==== PROVIDED DATA
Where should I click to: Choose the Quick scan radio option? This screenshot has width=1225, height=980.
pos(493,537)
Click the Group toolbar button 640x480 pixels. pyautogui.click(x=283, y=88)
========
==== PROVIDED DATA
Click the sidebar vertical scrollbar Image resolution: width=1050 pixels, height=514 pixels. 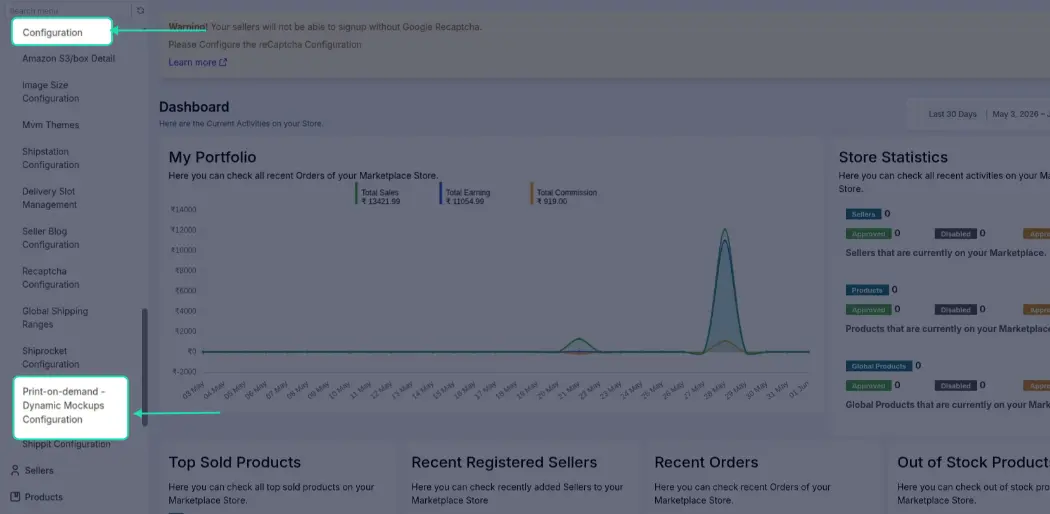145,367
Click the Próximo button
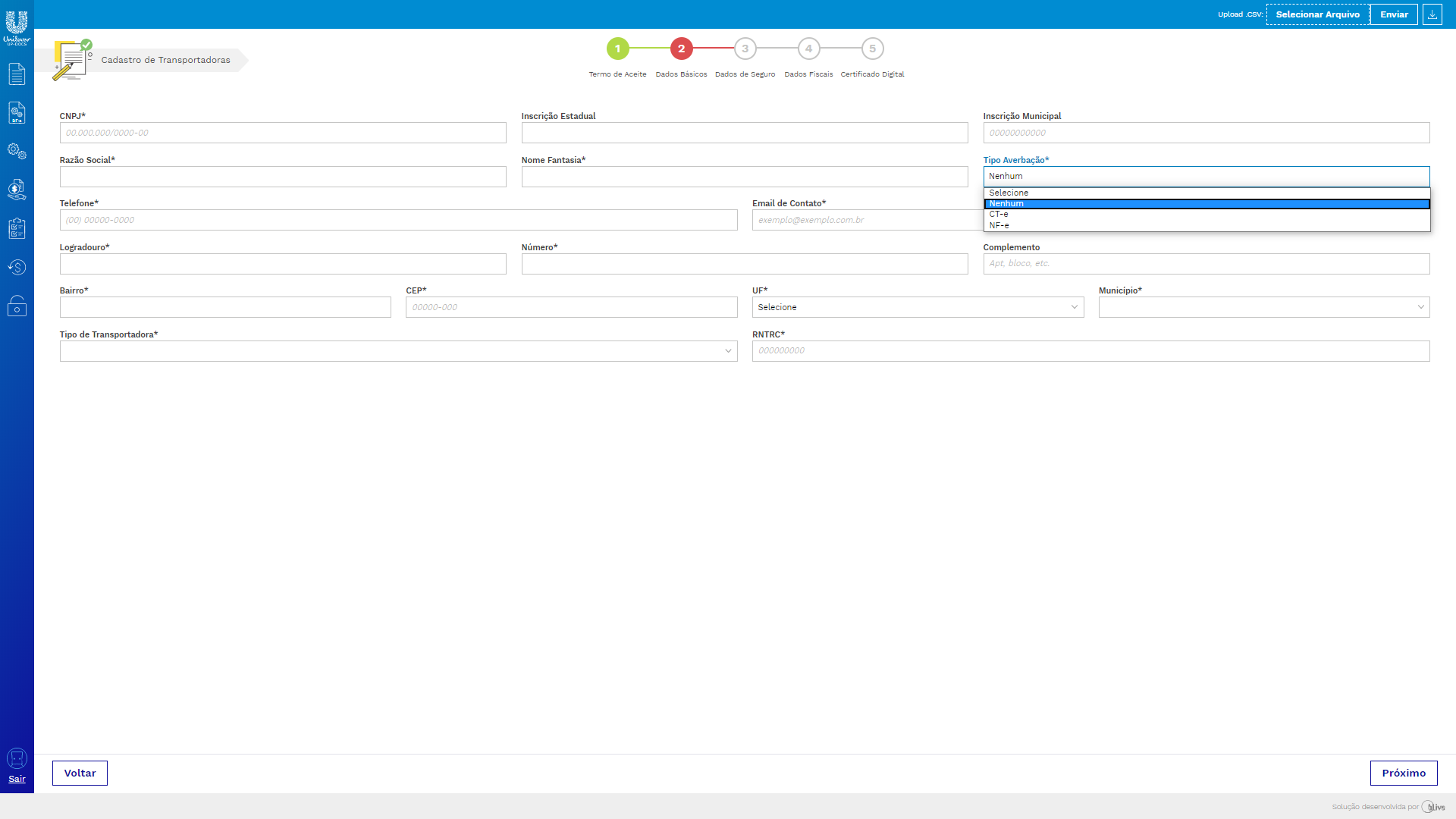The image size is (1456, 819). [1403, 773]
========
==== PROVIDED DATA
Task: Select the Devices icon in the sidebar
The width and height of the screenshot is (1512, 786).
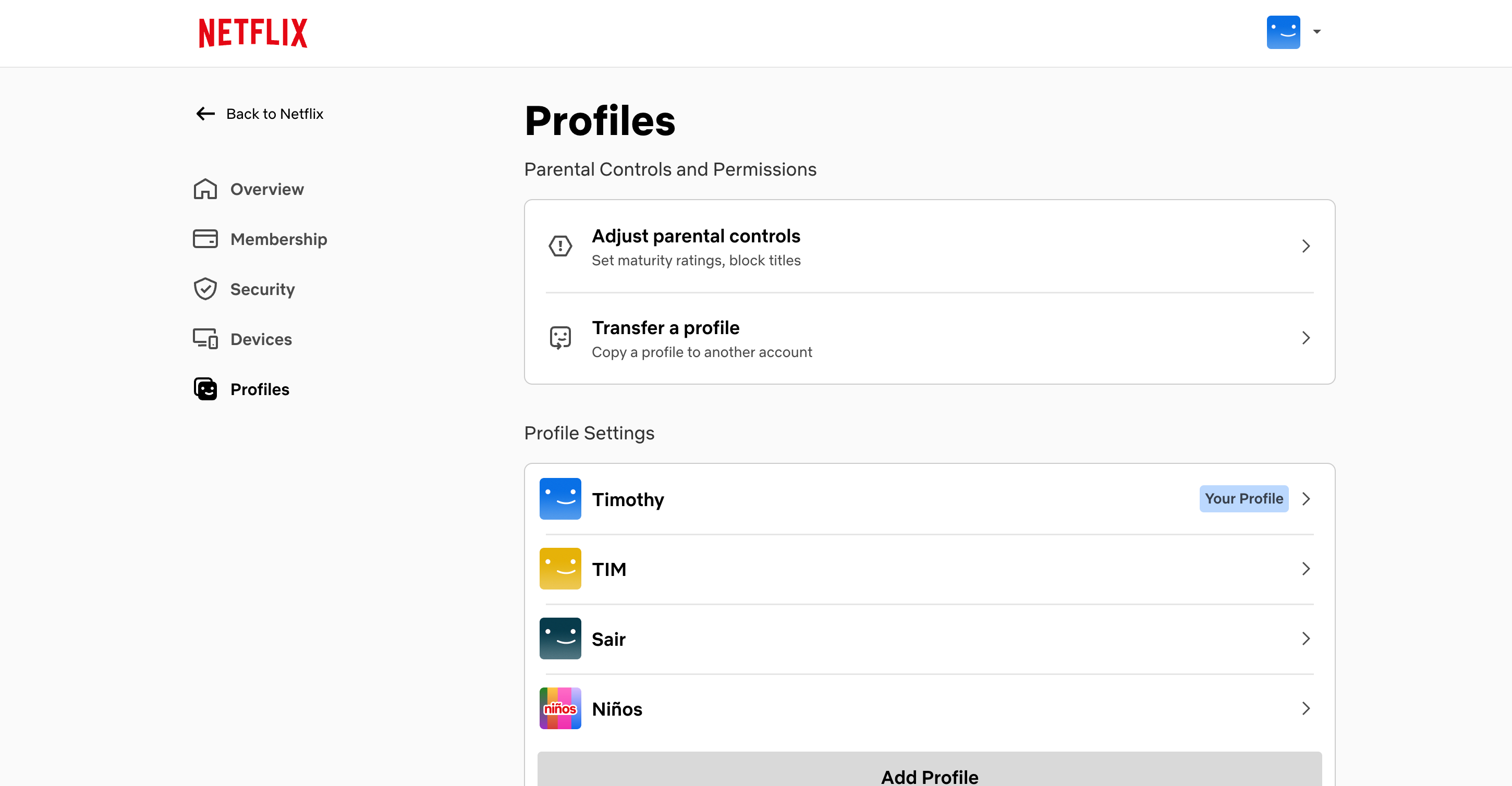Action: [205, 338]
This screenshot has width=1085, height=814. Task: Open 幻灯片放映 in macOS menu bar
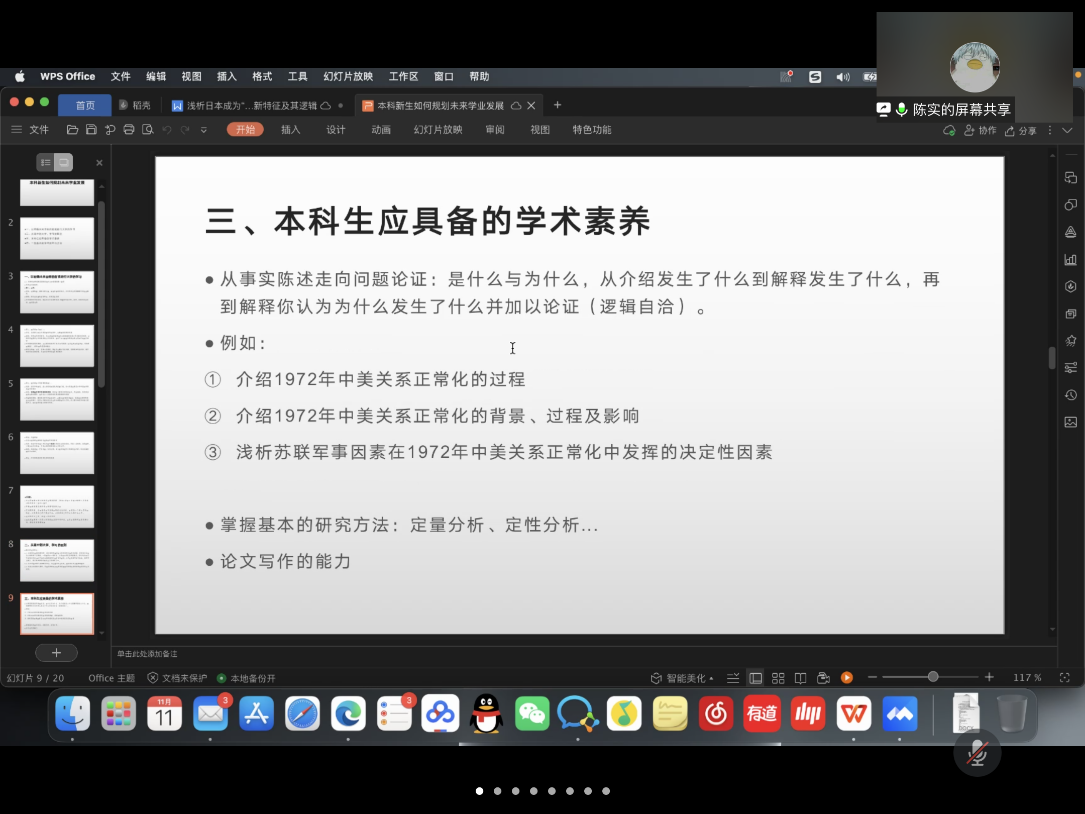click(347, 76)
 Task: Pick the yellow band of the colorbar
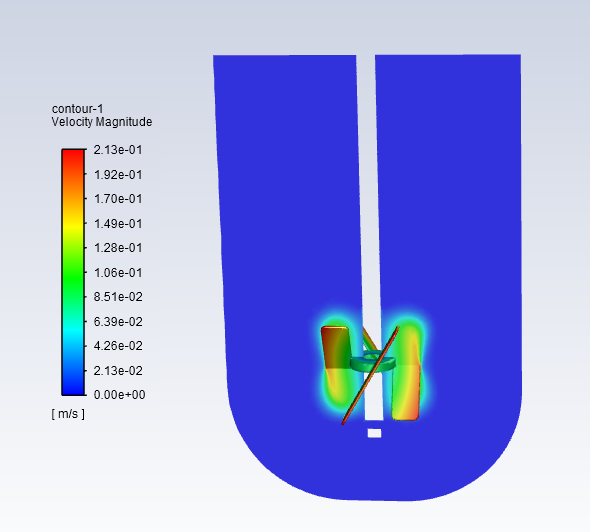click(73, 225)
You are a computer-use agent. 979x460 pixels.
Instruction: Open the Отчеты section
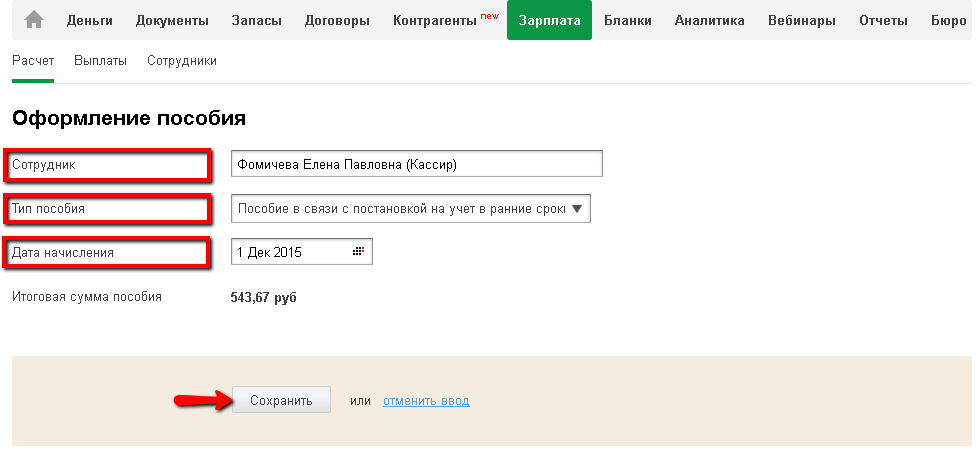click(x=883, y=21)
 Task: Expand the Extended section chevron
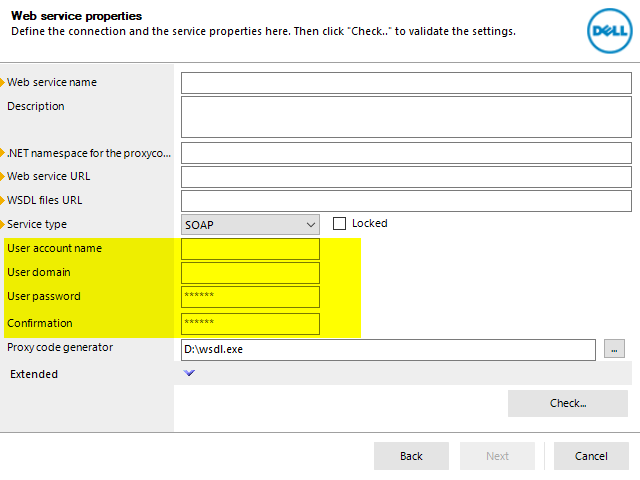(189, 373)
========
▶ _GIVEN TASK_
Lay out the records from the line containing "Where should I" through the line containing "Click the Group" as a two-column CSV with the headers instruction and location. Give one row per record, put each field in quotation marks, and replace any line breaks with spaces.

▶ _WRITTEN REPLY_
instruction,location
"Where should I click to: Choose the Quick scan radio option? This screenshot has width=1225, height=980.","pos(493,537)"
"Click the Group toolbar button 640x480 pixels.","pyautogui.click(x=283, y=88)"